A simple Counterparty-specific VM would be great, as it would provide a unique benefit to using Counterparty. There are many developers who would like to develop simple decentralized applications but learning Solidity and the nuances of Ethereum are a hindrance. This is a big project though. Are there enough people and resources available to make this work in a reasonable amount of time? There will be no benefit if a few people volunteering their time make a buggy mediocre VM that no one uses. This option should be explored if a team of top notch developers could work on it full time. If the resources aren’t available it should be shelved for a later date.
Hard coded features should be the main focus. The project could gain traction quickly if the right features are available and simple to use. Counterparty’s simplicity should be its strength.
I think a lottery would attract a lot of interest. The auction idea is interesting as well; instead of a limit order to sell a token maybe you could have the option to send an order to DEX that accepts the highest offer price submitted during some number of blocks.
An updated roadmap would be helpful and informative.
Finally a lot could be done if a simple contract or application could receive and own BTC, XCP and other tokens, enter orders on DEX, and distribute token assets according to certain criteria like a timed interval, block number, or a request from a specific address. This functionality would cover escrow agreements and collateral based lending, two very important functions with widespread use cases.
Good. I’ve heard others say the same, so this should likely be the focus.

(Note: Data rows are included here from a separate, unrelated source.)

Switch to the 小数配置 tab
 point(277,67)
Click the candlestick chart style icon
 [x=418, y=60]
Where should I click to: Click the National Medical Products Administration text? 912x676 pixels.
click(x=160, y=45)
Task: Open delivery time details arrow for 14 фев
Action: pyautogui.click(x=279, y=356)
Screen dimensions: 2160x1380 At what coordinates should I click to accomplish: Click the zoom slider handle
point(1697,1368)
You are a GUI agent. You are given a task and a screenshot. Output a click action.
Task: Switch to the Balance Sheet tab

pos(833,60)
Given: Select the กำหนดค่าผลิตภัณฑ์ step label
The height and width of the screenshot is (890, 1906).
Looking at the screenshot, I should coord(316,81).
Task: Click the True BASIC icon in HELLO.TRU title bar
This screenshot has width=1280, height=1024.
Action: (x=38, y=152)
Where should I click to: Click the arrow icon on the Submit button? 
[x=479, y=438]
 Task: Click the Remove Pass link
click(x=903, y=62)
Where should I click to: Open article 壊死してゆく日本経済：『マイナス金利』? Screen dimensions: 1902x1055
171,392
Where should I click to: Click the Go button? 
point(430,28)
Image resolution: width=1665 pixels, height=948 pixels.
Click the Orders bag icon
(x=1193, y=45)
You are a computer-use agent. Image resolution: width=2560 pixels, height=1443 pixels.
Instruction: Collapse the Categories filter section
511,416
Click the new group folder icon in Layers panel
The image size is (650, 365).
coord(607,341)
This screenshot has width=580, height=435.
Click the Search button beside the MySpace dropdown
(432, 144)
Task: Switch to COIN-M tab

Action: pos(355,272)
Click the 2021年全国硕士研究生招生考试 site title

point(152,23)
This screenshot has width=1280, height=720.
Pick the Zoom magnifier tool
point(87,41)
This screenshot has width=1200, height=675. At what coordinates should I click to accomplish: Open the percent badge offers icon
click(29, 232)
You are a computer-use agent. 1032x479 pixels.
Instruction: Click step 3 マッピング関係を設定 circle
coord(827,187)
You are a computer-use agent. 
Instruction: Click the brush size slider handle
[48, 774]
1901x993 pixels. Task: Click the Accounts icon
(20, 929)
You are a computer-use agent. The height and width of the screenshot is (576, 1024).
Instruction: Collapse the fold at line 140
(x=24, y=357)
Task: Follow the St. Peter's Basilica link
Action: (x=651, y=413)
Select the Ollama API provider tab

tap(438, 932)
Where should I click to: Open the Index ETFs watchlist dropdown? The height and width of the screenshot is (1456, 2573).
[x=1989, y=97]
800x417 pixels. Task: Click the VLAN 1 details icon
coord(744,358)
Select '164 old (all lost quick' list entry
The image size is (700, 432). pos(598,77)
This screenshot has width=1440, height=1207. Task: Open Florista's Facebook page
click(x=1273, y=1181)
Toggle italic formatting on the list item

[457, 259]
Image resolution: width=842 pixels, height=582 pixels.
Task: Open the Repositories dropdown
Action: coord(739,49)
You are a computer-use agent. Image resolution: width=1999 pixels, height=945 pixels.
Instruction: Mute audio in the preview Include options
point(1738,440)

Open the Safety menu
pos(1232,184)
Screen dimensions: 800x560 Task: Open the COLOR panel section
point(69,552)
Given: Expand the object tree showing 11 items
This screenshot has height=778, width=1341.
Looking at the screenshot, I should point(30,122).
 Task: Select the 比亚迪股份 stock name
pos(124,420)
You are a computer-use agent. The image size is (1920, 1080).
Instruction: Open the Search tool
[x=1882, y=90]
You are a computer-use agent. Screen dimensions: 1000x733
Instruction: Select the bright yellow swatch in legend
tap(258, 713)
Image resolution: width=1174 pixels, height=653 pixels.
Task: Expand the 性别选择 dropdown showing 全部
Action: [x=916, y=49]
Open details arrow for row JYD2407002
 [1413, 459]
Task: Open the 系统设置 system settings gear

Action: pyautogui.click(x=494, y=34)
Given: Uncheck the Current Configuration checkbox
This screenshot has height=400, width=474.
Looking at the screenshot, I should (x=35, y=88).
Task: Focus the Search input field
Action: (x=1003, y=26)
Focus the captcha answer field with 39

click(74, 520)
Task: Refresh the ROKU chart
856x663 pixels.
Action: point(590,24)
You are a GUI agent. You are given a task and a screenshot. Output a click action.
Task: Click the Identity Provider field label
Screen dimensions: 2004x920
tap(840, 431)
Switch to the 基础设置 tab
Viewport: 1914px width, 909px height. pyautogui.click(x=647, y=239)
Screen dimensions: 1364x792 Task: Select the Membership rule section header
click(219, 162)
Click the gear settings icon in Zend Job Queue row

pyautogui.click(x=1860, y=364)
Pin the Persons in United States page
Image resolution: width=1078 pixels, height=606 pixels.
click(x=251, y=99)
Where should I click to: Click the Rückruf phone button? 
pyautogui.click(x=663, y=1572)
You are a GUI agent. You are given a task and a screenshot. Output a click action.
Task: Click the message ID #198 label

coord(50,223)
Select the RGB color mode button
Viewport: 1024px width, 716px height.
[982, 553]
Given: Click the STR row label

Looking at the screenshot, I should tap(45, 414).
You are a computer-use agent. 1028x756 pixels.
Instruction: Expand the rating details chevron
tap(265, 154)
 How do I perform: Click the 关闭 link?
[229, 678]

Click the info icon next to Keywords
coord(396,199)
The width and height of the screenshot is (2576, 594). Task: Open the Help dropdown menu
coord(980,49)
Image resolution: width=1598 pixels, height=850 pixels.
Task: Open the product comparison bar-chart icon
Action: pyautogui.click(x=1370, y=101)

Cool. What do you think of my lottery suggestion? Auction, too, is a very good idea. Tokens with very low trade volume would really benefit from this. Like if I own an ultra rare Pepe and I have no idea what it’s value is, I can put it out for auction. I guess this would be separate from the DEX, and the parameters could be as following:
Asset to auction off
Lot_size (amount of tokens to auction off (special case 0 would be the token issuance ownership))
Currency (the asset to get in return, e.g. XCP or PEPECASH)
Currency_amount (the minimum bid)
Bit_increment (the required increase in bid)
Wait (number of blocks to wait for higher bid)
Expire (number of blocks the auction is active)
Cancel_fee (if currency is BTC and payment is not made, charge this XCP fee)
BTC_pay_deadline (if currency is BTC, allow this many blocks to make payment)
Ideally all these parameters should fit within an 80 byte op_return, which I think they will do.
BTC is a special case. The protocol cannot escrow or send BTC. Therefore there must be some sort of logic; if you send X BTC to address Y before block Z then you get asset in return.
Having a lottery might attract some interest to Counterparty but it’s also a tricky subject. The way the CIP is laid out makes a lottery happen automatically as a function of the protocol. This could be taken to imply that Counterparty is sponsoring a lottery.
If users could use Counterparty functions to create their own lottery using the protocol I think this would be a good solution. A function could be made available similar to what is outlined in the CIP but require a user to initiate it and specify the details like number of participants, bet size, number of blocks, ect.